INSTRUCTIONS TO FOLLOW | Report the number of lines below in which the word "height" occurs. Nothing else is needed.
Segment Start: DATA FOR REVIEW
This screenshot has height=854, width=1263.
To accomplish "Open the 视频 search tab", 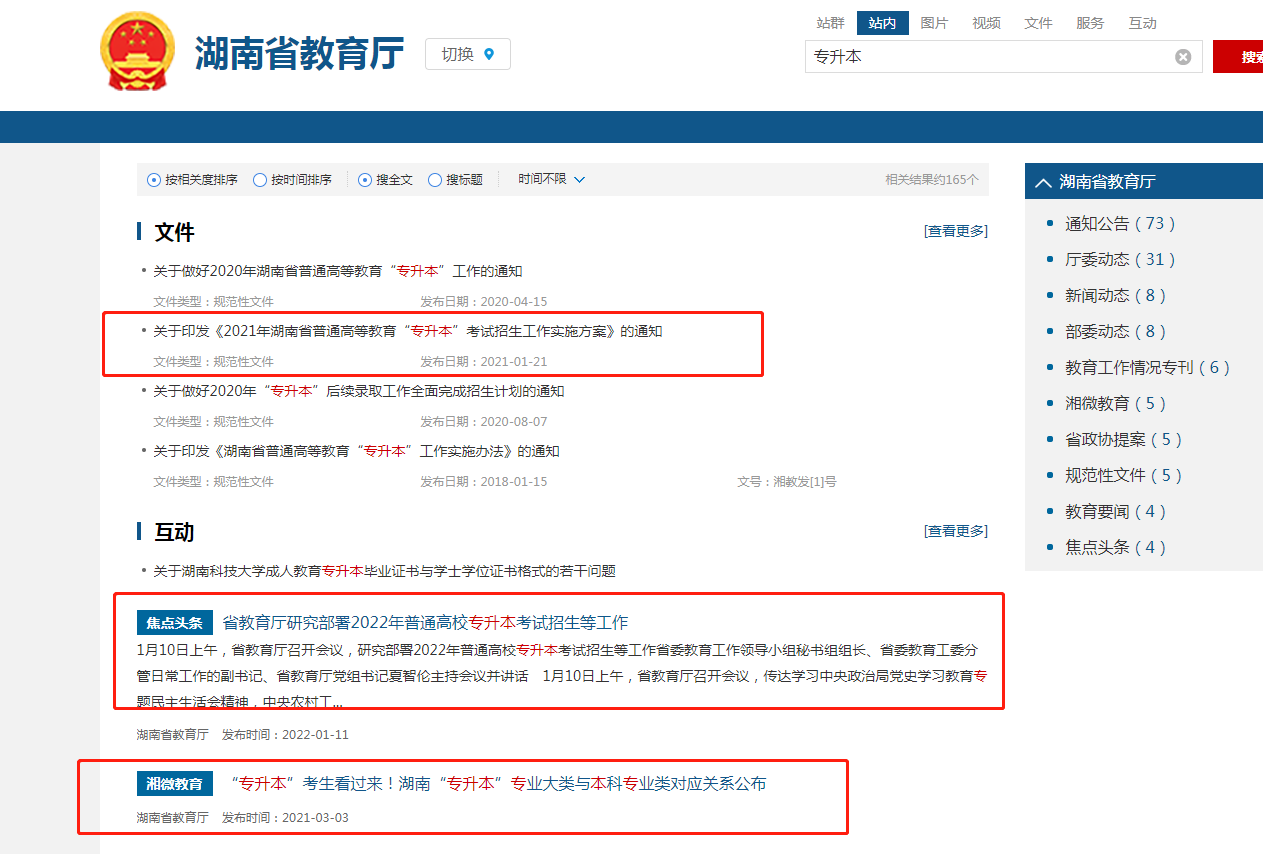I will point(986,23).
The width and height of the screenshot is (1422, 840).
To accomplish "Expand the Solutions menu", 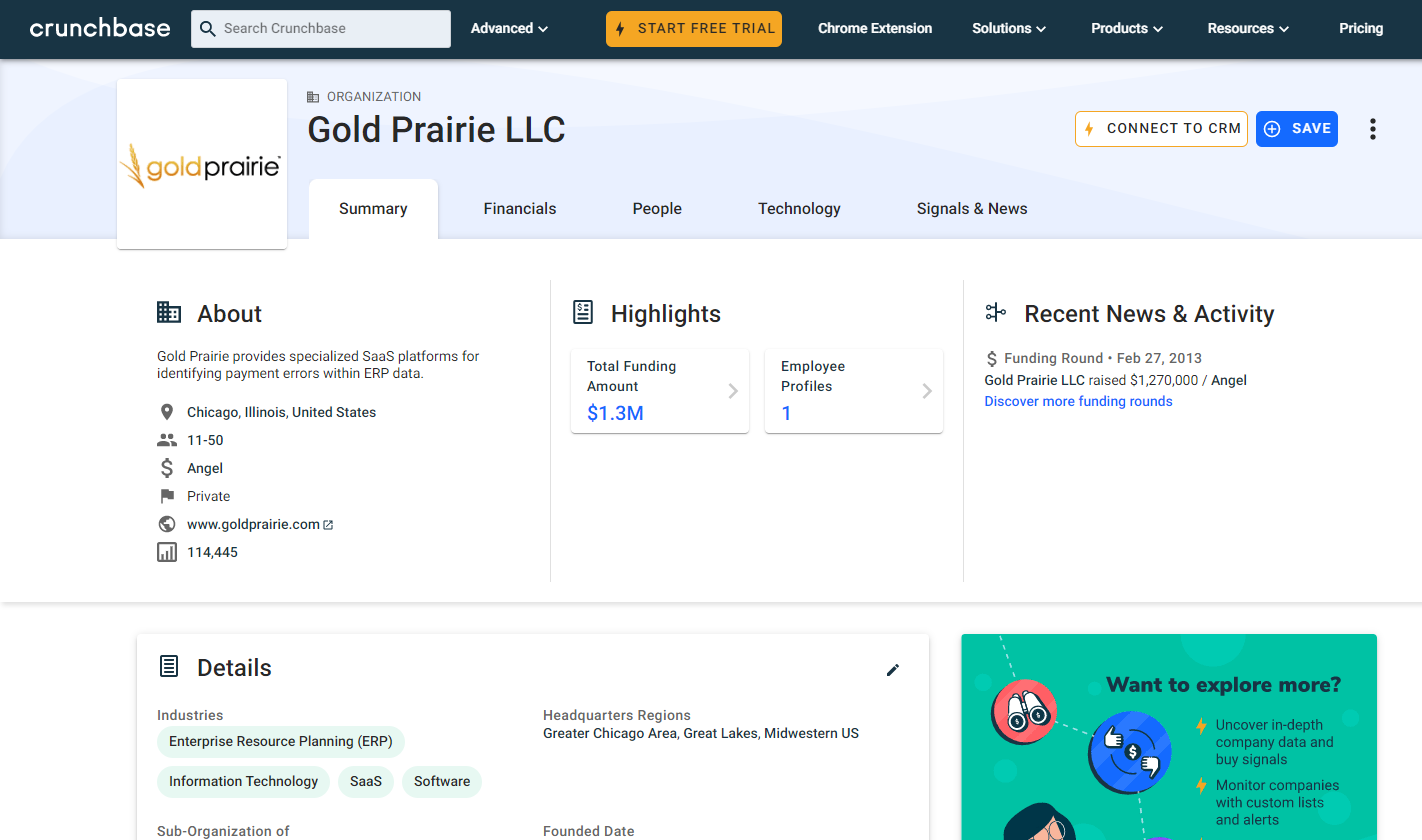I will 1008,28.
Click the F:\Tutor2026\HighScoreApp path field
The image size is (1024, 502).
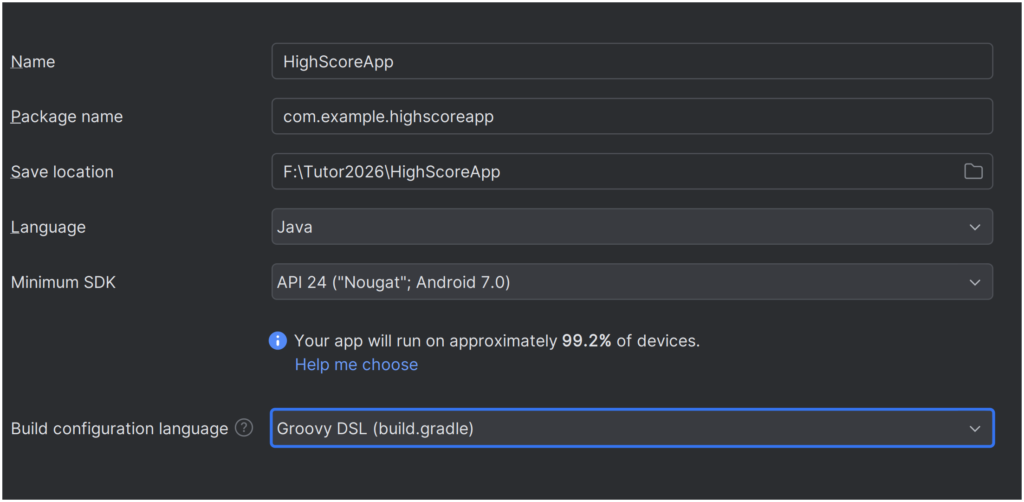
Segment End: DATA FOR REVIEW
EXERCISE RESULT | 2